The Republican lawmakers, including U.S. Reps. Ann Wagner (R-MO) and French Hill (R-AR) and U.S. Sens. Bill Hagerty (R-TN) and Mike Rounds (R-SD), said the SEC’s proposal will harm broker-dealers, investment advisors, and investors.

“While it is promoted as an investor protection measure, the Proposal’s true intention seems to be rewriting existing and well-functioning SEC regulations, such as Regulation Best Interest and the fiduciary standard. This is likely to result in a burdensome, one-size-fits-all approach being imposed on all broker-dealers and investment advisers, irrespective of the technology they utilize,” the lawmakers wrote in a Sept. 22 letter to SEC Chair Gary Gensler.

“This new, untested standard would apply indiscriminately, whether or not firms provide personalized investment recommendations or advice to their customers… If the SEC’s goal is to replace Reg BI and the existing fiduciary standard with the Proposal’s heightened ‘best interest’ standard, it should be transparent and direct about its actions. It should not rely on the recent attention around predictive data analytics or artificial intelligence as a pretext. Furthermore, if the SEC intends to assume the role of a technology regulator, it should seek explicit authority from Congress,” the letter said.
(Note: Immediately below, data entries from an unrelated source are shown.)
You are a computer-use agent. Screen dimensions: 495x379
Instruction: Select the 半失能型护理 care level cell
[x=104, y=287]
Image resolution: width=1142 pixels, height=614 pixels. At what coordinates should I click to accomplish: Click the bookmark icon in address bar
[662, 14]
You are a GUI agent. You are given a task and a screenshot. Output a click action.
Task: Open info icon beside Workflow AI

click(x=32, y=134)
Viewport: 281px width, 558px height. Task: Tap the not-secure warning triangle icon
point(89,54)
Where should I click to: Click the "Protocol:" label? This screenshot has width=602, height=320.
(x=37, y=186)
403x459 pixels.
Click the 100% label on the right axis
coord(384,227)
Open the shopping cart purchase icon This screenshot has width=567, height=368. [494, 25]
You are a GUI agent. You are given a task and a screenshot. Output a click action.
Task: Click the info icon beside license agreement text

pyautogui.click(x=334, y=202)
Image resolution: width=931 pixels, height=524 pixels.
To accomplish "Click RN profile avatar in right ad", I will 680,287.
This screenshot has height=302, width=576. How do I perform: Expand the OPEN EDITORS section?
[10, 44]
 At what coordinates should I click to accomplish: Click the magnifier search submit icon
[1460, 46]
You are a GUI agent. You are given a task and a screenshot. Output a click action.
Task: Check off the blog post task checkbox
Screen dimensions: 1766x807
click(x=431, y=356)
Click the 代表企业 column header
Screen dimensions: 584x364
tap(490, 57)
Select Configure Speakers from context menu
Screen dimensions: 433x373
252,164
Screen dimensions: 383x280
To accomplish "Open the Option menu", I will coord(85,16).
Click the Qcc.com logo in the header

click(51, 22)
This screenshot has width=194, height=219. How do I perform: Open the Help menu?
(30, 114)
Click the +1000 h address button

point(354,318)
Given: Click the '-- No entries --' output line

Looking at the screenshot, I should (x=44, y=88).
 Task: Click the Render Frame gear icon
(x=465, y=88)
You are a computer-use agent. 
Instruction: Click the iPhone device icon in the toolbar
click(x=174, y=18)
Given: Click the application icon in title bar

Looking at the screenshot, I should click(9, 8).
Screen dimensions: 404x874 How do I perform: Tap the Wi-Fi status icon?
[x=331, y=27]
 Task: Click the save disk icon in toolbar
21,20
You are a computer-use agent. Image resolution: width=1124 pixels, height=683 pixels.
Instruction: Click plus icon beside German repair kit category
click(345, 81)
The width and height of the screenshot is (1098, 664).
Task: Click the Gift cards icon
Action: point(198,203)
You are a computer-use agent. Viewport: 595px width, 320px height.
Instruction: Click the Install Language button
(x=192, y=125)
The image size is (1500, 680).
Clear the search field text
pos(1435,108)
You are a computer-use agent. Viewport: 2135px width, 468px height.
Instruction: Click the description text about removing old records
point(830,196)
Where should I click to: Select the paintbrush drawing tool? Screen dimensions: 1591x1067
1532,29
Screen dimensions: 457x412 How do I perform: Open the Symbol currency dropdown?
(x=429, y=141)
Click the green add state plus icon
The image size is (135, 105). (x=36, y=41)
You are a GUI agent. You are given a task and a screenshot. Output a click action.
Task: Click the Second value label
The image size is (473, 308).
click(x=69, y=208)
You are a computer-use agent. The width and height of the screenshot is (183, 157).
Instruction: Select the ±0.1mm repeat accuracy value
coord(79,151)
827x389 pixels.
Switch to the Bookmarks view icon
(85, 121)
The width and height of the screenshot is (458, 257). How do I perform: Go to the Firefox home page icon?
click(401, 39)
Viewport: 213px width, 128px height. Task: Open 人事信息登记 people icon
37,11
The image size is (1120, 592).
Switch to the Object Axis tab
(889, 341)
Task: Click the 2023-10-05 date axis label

One of the big issues for the Republicans is that the proposed rule casts a broad net over what constitutes “covered technology,” encompassing any “analytical, technological, or computational function, algorithm, model, correlation matrix, or similar method or process that optimizes for, predicts, guides, forecasts, or directs investment-related behaviors or outcomes.”

They said this definition includes AI, machine learning, and neural networks as well as basic tools that broker-dealers and investment advisors commonly employ in their operations. The compliance burden associated with these rules would be substantial, particularly for smaller firms, they said.